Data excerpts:
┄┄┄┄┄┄┄┄┄┄┄┄┄┄┄┄┄┄┄┄

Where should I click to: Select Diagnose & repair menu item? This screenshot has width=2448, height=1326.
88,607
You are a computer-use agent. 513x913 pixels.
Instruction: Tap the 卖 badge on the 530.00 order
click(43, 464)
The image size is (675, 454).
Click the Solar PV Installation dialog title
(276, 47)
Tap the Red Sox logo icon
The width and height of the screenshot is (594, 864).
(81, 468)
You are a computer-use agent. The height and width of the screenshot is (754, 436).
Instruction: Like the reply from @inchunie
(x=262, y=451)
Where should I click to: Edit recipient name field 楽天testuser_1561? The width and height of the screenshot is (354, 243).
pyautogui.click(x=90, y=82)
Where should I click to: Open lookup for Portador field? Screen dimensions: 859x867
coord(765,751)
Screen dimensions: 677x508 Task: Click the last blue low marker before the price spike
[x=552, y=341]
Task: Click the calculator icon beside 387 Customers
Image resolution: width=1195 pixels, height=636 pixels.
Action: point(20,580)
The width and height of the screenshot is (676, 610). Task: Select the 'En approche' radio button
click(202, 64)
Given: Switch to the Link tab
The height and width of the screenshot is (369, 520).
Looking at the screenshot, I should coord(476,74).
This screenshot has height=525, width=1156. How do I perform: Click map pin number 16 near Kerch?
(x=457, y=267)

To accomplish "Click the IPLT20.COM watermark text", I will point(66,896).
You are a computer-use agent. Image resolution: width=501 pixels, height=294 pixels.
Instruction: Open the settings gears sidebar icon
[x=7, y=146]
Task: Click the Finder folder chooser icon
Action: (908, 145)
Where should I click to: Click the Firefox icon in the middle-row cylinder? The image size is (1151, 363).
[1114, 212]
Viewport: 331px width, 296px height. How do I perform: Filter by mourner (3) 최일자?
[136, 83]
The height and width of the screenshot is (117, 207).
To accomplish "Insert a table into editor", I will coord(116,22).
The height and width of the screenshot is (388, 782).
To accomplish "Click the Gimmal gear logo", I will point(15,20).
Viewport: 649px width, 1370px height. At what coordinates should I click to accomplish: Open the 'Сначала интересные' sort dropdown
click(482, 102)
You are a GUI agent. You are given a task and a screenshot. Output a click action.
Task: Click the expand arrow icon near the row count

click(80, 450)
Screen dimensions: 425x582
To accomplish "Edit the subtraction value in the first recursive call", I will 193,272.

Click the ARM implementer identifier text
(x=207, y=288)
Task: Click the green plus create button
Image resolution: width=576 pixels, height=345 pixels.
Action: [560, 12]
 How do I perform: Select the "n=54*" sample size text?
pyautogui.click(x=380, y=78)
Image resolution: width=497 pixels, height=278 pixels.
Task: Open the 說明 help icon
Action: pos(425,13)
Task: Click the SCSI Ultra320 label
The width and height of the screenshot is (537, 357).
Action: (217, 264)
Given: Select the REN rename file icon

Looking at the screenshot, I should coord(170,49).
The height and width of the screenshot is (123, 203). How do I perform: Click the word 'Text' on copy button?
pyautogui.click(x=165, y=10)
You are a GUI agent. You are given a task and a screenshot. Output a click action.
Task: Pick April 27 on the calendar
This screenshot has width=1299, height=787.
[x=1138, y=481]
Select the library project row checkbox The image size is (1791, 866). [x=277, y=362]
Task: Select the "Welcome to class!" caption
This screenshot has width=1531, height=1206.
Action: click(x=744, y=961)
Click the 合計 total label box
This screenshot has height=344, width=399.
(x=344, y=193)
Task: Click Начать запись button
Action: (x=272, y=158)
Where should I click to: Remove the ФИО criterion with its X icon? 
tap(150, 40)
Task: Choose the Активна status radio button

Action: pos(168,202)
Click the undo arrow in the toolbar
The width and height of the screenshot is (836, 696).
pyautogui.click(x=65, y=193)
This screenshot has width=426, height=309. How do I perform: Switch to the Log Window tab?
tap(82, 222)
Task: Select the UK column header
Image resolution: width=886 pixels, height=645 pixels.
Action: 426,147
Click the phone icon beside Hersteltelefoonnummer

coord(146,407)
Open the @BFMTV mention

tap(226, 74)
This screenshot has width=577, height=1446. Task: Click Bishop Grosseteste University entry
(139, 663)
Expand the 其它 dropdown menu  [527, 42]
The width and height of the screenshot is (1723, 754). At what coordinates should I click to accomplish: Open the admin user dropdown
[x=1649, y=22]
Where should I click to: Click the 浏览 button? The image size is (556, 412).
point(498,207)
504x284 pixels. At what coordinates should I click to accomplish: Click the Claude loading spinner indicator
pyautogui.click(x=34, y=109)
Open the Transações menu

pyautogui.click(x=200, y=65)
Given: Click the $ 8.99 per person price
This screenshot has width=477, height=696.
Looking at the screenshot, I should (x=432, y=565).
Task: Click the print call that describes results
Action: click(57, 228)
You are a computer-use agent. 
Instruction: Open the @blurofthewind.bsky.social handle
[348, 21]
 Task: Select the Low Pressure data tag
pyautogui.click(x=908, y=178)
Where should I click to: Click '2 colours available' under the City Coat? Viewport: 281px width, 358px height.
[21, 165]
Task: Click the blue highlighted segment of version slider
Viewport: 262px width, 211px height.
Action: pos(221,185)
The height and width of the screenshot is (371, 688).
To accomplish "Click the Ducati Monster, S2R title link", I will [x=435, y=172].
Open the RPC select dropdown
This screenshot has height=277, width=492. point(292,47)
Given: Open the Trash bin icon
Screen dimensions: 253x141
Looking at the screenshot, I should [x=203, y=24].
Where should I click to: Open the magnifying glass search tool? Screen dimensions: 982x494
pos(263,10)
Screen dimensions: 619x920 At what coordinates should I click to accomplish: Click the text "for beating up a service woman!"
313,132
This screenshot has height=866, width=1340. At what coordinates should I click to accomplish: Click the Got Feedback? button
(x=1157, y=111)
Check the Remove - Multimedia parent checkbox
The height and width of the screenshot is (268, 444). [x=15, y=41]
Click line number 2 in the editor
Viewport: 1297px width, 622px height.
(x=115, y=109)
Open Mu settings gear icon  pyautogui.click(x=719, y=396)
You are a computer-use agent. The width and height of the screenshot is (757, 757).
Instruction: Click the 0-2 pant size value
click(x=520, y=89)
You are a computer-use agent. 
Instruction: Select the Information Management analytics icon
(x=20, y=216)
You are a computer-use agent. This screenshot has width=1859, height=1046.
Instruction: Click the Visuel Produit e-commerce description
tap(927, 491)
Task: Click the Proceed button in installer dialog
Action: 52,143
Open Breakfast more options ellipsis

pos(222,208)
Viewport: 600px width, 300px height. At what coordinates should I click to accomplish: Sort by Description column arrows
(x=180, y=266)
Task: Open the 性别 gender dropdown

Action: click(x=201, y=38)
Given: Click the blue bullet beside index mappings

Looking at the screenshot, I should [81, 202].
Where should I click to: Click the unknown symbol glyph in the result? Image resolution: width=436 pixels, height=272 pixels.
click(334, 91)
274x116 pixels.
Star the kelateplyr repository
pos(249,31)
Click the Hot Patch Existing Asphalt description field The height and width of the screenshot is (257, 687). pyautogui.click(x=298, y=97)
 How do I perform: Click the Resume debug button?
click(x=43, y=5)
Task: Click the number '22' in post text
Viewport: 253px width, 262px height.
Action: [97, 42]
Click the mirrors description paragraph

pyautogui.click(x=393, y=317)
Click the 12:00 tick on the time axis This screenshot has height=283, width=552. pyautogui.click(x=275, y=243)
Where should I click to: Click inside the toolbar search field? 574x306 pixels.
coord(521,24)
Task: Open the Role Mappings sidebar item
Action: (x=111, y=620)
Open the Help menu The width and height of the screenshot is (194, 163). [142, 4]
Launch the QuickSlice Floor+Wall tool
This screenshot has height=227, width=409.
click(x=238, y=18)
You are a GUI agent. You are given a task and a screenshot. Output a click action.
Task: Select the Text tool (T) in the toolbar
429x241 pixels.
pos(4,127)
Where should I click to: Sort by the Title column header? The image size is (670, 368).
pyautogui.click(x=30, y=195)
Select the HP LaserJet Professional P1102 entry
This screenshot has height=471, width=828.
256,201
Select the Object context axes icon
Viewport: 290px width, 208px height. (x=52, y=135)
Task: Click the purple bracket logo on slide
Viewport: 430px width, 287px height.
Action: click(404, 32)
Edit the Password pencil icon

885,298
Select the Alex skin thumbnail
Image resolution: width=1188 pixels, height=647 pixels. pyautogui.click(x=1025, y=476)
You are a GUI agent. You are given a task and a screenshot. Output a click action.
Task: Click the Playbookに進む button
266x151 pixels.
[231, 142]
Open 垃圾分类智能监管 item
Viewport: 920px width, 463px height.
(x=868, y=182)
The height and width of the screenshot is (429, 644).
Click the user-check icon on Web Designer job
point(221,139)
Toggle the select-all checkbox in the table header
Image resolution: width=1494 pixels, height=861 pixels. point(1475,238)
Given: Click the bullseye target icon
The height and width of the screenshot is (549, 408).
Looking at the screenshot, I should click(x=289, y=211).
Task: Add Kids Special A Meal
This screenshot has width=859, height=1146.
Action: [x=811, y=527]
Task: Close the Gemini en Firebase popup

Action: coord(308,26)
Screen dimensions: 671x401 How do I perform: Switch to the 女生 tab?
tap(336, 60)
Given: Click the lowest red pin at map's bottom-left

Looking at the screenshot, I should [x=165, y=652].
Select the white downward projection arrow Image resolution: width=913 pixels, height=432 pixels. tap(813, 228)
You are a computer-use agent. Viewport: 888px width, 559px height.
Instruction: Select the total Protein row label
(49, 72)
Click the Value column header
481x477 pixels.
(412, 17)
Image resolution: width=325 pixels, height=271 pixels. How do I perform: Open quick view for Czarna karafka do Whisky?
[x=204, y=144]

┄┄┄┄┄┄┄┄┄┄┄┄┄┄┄┄┄┄┄┄

**Problem requirements**
Return only those lines that run from the one containing "Select the white" through the end of the entries, keeping each exactly as written.

**Answer space**
Select the white downward projection arrow Image resolution: width=913 pixels, height=432 pixels. tap(813, 228)
You are a computer-use agent. Viewport: 888px width, 559px height.
Instruction: Select the total Protein row label
(49, 72)
Click the Value column header
481x477 pixels.
(412, 17)
Image resolution: width=325 pixels, height=271 pixels. How do I perform: Open quick view for Czarna karafka do Whisky?
[x=204, y=144]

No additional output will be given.